Polar ice may be softer than previously thought
Ice is a material that can flow like a very viscous liquid. In the polar ice sheets, it flows towards the oceans under its own weight. Knowing how fast the ice flows is of crucial importance to predict future sea level rises, particularly under changing climate conditions. Professor Paul Bons and Junior Professor Ilka Weikusat from the University of Tübingen's Geosciences Department, working with scientists from the Alfred Wegener Institute in Bremerhaven, the University of Otago (New Zealand) and the Autonomous University of Barcelona (Spain), used flow velocities at the surface of the northern Greenland Ice Sheet for a new study now published in Geophysical Research Letters. These data from satellite images suggest that the polar ice is softer than scientists believed until now.
The flow has two components: the internal shearing flow that depends on the viscosity of the ice, and basal motion, which is the ice sheet sliding along the bedrock, especially when the ice melts at that base. From the surface velocities of the ice the researchers calculated the stresses that drive the flow.

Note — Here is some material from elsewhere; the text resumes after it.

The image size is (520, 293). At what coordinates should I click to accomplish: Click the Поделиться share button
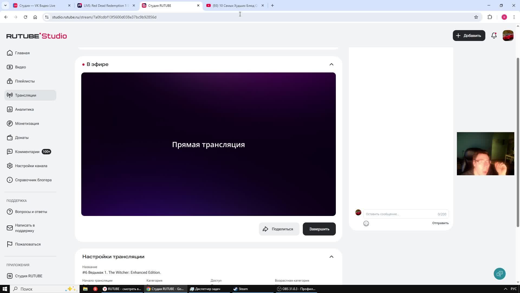279,229
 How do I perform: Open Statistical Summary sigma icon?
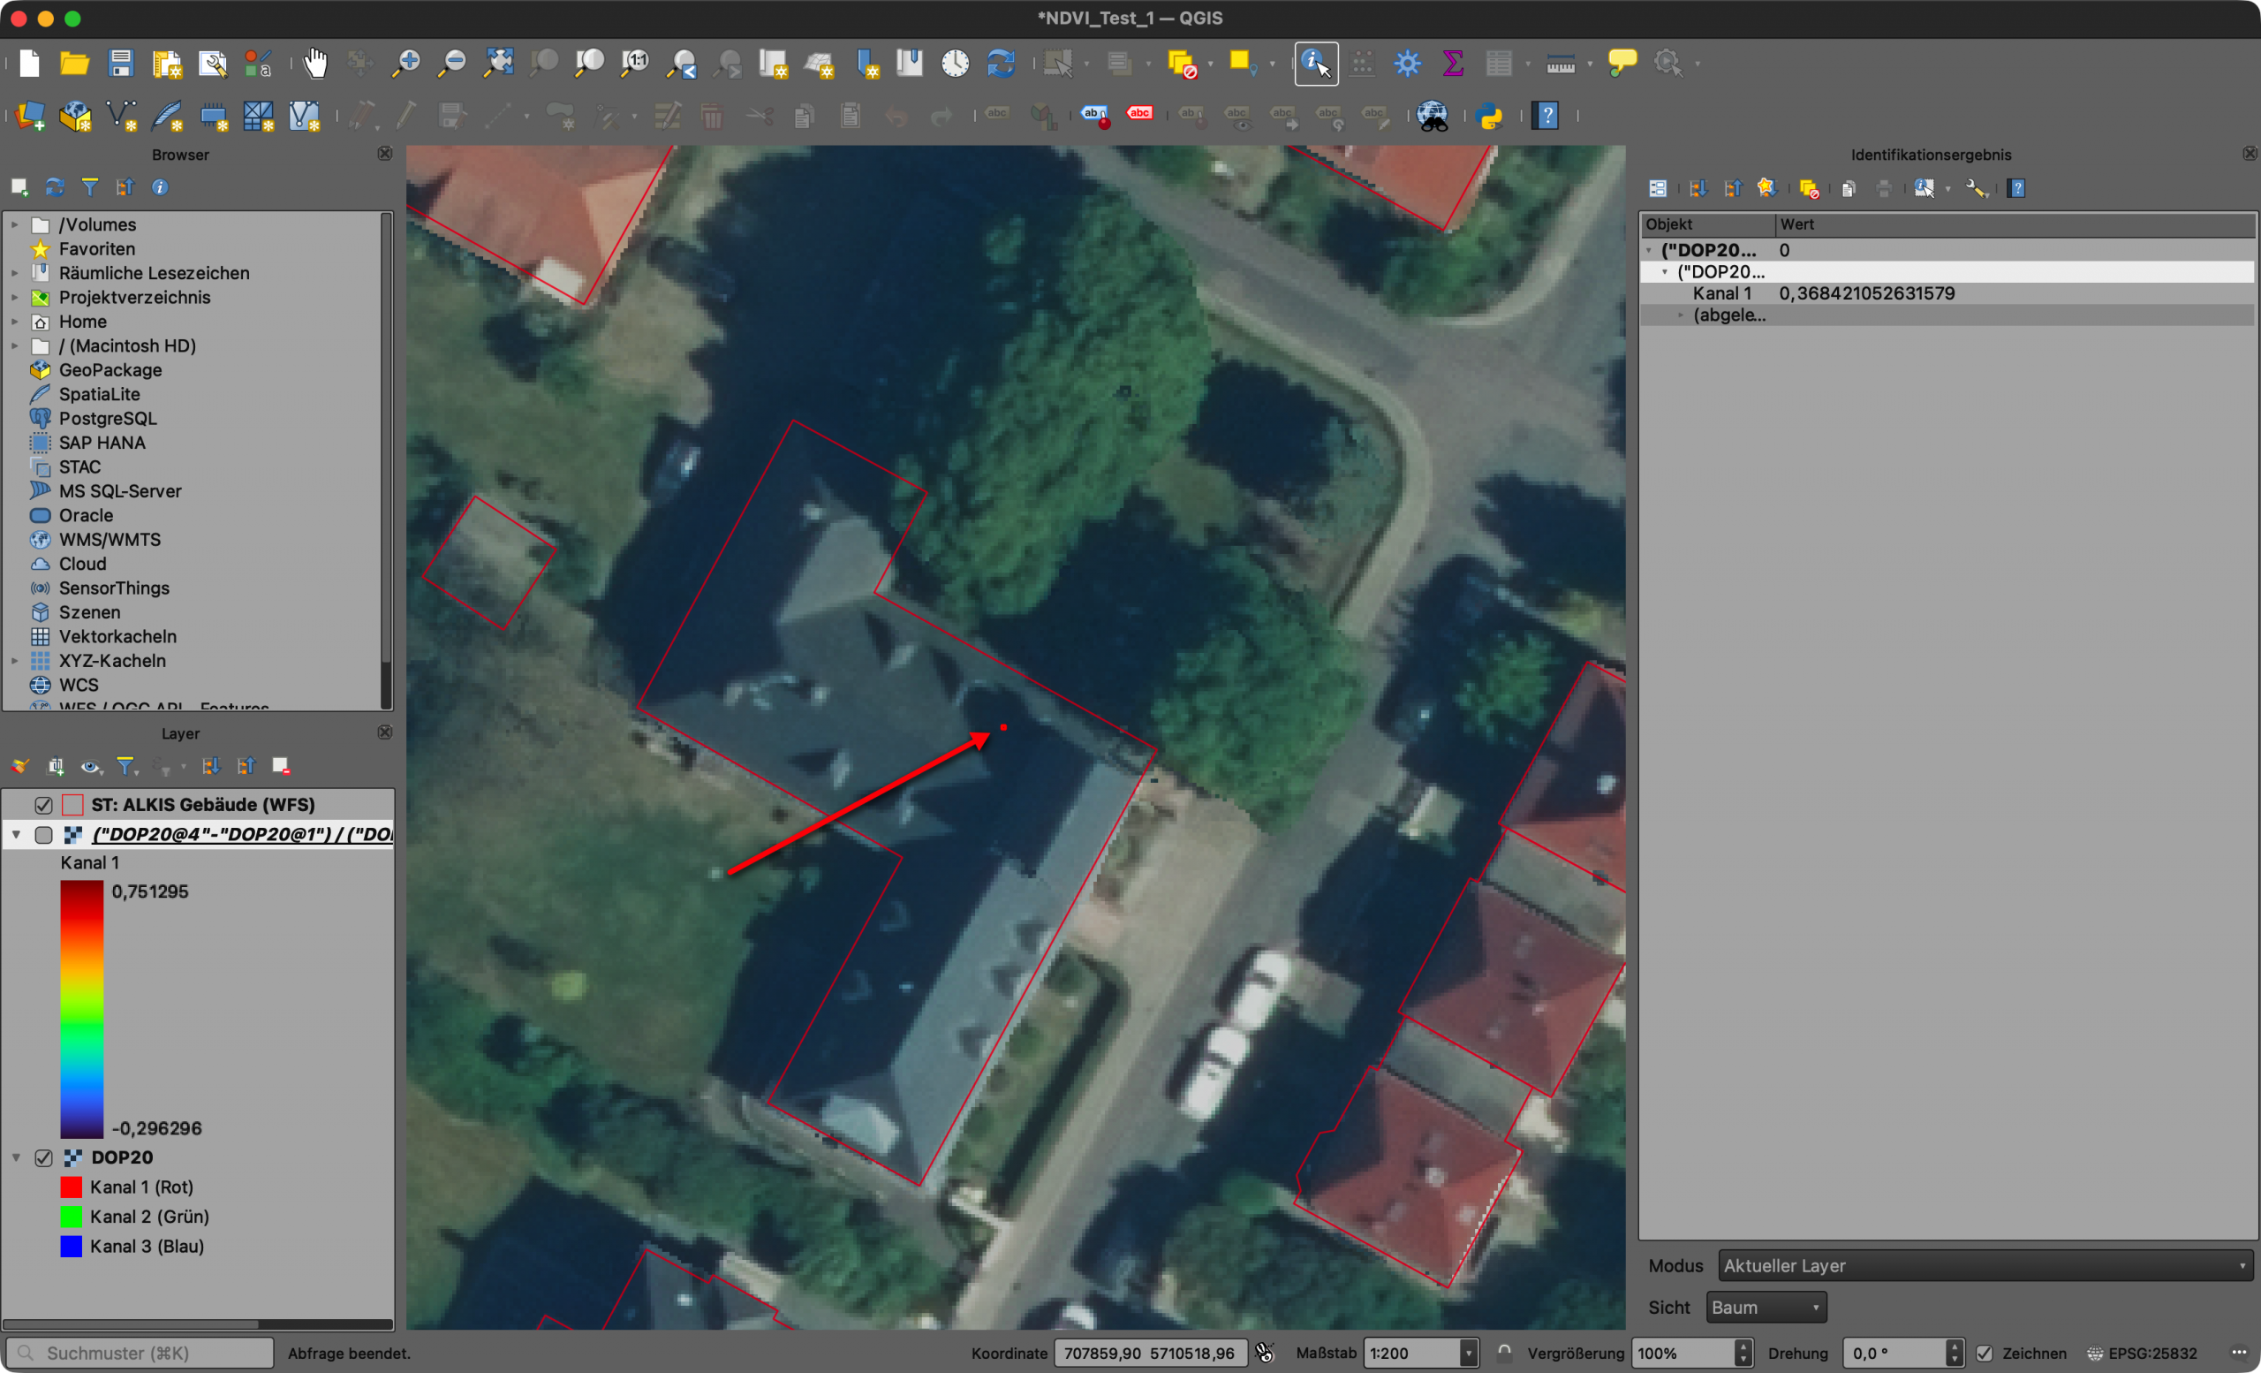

Previous studies indicated that up to 50 percent of the Greenland Ice Sheet is melting at its base. "This new study shows that that is probably overestimated, because previous studies assumed ice to be harder than it actually is," says Paul Bons. The new assessment significantly reduces the area where basal motion – and therefore basal melting can be expected in the Greenland study area. "This does not necessarily mean that ice will now enter the oceans more slowly and delay sea-level rise. Instead, the results suggest that the internal deformation of ice is more important than was thought before," Ilka Weikusat explains. The new findings will be used to adapt the models predicting sea level changes.
The share of ice transport towards the oceans between melting at the base or internal shearing of the whole ice body has to be reconsidered, but cannot be determined from surface data alone. Instead, deep drill cores into fast flowing ice are important, such as the ongoing EastGRIP project in which some of the authors are involved.